▸ What to do
In the records below, can you update everything from the line containing "Click the Man City club crest" down to the line containing "(x=464, y=353)" by changing "Man City" to "Manchester City" and leaving all else as it stands?

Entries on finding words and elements
┄┄┄┄┄┄┄┄┄┄
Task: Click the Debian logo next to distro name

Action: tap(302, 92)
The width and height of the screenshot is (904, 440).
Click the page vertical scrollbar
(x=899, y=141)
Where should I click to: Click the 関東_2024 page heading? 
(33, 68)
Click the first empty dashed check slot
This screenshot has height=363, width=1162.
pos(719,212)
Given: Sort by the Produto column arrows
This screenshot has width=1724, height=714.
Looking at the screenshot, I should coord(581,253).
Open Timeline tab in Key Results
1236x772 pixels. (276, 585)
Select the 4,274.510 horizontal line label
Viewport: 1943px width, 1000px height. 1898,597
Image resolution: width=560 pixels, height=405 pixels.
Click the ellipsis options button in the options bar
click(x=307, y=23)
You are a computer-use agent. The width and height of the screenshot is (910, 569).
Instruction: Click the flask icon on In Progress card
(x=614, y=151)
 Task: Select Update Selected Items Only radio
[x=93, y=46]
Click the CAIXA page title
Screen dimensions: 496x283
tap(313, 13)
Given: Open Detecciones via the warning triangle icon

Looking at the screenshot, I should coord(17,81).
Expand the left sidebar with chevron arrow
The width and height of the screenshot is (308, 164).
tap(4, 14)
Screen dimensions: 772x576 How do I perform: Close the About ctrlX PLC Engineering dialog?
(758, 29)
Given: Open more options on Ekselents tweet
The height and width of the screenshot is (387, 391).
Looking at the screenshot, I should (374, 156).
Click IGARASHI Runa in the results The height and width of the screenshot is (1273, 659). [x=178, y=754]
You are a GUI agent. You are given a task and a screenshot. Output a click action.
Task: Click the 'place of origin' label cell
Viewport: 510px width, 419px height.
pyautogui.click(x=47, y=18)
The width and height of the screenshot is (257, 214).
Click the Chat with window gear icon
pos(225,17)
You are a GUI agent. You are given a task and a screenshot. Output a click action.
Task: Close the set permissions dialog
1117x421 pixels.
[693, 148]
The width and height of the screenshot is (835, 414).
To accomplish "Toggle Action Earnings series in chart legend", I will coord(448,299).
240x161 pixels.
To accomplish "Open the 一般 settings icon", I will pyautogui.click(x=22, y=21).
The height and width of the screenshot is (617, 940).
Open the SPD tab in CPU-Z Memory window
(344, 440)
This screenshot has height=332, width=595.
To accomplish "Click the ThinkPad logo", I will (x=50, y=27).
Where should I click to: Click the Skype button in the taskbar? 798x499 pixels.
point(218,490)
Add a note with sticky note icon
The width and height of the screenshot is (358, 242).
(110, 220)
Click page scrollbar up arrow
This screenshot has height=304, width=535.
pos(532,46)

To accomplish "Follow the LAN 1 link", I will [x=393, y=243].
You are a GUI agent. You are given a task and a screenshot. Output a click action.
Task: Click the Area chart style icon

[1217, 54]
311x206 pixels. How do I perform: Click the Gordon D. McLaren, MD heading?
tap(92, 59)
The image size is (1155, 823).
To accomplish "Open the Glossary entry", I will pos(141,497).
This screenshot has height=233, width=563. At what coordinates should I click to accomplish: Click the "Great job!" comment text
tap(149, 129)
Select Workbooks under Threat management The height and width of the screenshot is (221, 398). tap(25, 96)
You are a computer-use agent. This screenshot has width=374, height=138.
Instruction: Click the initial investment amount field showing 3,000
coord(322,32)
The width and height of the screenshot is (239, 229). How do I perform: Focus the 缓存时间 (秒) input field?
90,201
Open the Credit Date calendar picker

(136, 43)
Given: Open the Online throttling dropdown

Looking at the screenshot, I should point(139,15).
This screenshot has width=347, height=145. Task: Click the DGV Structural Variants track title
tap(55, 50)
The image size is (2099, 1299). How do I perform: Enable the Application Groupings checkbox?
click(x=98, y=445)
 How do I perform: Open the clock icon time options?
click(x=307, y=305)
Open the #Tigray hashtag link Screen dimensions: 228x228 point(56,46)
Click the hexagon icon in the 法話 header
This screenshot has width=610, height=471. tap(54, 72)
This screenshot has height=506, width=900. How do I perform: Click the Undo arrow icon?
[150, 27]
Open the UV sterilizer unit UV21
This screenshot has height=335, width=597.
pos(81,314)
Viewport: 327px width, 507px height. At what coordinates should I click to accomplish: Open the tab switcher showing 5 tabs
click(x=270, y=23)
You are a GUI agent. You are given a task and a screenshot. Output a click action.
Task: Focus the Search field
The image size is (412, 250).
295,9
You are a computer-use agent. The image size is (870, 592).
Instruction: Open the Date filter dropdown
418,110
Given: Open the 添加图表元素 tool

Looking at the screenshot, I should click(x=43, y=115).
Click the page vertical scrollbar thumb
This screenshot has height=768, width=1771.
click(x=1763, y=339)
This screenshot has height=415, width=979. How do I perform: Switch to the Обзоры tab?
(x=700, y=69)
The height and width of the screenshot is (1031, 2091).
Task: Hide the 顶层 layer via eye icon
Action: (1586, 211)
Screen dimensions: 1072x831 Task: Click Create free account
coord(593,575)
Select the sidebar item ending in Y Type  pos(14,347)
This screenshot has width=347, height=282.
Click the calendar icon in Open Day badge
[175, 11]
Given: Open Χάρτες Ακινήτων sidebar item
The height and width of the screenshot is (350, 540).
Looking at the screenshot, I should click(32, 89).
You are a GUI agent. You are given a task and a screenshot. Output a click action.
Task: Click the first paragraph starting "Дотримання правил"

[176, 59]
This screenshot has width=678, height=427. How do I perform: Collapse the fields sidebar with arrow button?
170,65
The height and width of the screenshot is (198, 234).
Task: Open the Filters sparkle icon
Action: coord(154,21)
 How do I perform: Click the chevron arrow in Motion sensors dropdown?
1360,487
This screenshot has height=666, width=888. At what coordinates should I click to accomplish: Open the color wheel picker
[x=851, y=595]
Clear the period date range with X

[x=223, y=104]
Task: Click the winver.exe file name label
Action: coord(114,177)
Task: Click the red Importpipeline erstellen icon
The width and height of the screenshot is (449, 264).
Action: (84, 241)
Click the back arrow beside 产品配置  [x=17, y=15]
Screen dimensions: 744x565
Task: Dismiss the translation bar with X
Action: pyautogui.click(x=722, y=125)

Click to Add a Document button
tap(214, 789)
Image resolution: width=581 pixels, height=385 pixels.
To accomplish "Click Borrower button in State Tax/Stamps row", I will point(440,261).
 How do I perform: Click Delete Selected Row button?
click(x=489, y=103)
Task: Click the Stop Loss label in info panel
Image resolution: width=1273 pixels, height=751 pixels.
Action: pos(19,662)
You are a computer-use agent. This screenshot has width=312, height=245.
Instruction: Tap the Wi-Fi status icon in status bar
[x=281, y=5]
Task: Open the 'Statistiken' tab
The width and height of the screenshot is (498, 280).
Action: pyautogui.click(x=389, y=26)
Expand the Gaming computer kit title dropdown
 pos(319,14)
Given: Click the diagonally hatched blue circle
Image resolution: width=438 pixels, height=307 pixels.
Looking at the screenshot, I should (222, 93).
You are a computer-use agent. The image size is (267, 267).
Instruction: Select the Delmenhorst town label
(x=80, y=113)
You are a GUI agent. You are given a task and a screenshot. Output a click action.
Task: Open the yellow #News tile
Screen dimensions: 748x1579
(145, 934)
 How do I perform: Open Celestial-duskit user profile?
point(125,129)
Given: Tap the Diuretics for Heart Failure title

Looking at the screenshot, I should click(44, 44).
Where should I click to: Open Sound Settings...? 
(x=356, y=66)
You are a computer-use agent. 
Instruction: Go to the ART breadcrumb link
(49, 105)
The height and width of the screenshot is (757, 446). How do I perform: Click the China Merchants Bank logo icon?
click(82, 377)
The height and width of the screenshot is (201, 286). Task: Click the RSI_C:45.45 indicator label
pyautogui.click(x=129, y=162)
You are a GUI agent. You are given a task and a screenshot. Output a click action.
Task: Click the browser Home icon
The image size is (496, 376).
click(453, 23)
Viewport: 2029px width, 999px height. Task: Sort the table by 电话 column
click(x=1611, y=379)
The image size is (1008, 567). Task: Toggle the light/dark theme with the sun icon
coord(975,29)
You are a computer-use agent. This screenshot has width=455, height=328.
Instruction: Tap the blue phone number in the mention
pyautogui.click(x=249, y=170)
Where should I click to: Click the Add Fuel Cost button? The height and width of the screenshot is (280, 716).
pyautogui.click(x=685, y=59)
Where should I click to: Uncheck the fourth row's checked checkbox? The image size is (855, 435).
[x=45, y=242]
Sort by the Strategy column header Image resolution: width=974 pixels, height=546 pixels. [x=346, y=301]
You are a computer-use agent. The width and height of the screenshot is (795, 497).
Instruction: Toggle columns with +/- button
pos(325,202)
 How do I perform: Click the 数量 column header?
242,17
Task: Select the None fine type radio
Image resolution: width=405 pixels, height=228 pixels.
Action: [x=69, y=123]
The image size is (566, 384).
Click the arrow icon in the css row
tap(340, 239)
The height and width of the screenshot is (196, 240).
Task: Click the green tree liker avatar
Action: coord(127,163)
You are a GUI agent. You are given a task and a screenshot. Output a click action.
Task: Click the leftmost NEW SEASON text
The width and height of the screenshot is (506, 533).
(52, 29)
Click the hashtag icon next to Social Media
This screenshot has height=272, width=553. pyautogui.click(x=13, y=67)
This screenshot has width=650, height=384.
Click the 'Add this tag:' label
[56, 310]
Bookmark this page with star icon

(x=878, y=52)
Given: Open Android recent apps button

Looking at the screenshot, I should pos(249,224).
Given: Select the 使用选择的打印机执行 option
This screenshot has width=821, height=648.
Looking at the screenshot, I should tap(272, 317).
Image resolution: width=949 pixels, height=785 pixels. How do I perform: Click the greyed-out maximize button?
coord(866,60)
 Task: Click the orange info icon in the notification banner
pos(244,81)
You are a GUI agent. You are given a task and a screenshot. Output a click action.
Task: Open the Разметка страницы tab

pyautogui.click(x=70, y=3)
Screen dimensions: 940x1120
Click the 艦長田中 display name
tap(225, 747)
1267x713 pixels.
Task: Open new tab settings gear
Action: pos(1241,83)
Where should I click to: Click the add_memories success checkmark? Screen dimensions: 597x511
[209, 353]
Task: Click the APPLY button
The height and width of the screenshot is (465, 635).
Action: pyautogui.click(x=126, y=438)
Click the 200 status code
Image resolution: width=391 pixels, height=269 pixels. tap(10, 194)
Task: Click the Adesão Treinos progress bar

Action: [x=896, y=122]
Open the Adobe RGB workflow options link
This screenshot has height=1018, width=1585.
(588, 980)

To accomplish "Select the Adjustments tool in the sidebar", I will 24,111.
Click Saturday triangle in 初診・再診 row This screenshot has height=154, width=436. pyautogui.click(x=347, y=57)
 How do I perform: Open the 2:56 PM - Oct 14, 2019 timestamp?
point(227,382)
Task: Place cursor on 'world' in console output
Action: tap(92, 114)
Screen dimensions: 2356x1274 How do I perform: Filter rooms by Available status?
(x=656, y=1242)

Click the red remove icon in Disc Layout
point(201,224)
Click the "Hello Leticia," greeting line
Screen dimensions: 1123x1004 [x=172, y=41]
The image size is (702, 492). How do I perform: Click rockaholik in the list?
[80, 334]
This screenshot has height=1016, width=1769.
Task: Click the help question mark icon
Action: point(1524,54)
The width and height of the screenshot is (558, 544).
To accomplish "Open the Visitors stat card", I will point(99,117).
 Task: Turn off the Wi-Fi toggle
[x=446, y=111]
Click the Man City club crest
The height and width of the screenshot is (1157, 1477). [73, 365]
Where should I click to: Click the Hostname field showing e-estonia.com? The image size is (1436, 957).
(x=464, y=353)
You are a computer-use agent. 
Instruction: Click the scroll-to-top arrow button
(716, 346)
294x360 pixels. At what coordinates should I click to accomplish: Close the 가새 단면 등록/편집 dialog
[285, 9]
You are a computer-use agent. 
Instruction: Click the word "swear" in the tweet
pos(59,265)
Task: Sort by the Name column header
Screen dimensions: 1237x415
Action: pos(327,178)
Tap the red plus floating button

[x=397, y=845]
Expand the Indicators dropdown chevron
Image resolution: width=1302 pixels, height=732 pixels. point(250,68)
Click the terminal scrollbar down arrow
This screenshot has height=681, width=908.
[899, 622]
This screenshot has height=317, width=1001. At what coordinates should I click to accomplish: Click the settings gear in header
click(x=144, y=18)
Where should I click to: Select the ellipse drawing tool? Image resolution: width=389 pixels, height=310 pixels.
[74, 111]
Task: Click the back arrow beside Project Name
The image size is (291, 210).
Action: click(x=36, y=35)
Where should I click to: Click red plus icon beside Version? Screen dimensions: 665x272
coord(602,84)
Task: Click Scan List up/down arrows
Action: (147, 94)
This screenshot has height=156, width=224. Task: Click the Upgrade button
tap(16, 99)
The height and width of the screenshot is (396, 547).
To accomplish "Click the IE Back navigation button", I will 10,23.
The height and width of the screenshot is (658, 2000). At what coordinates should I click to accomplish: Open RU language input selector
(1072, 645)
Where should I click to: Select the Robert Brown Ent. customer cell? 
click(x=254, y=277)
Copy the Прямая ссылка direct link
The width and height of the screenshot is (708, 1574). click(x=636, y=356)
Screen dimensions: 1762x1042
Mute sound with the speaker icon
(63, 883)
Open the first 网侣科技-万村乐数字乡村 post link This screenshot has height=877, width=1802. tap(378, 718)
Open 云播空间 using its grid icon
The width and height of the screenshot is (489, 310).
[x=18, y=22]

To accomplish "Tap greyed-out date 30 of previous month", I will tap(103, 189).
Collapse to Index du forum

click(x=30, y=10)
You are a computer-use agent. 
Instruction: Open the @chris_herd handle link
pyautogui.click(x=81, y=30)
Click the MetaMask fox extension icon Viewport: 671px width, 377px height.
┄┄┄┄┄┄┄┄┄┄
▸ Answer to the exercise
Click the Manchester City club crest
The height and width of the screenshot is (1157, 1477). [73, 365]
Where should I click to: Click the Hostname field showing e-estonia.com? The image size is (1436, 957).
(x=464, y=353)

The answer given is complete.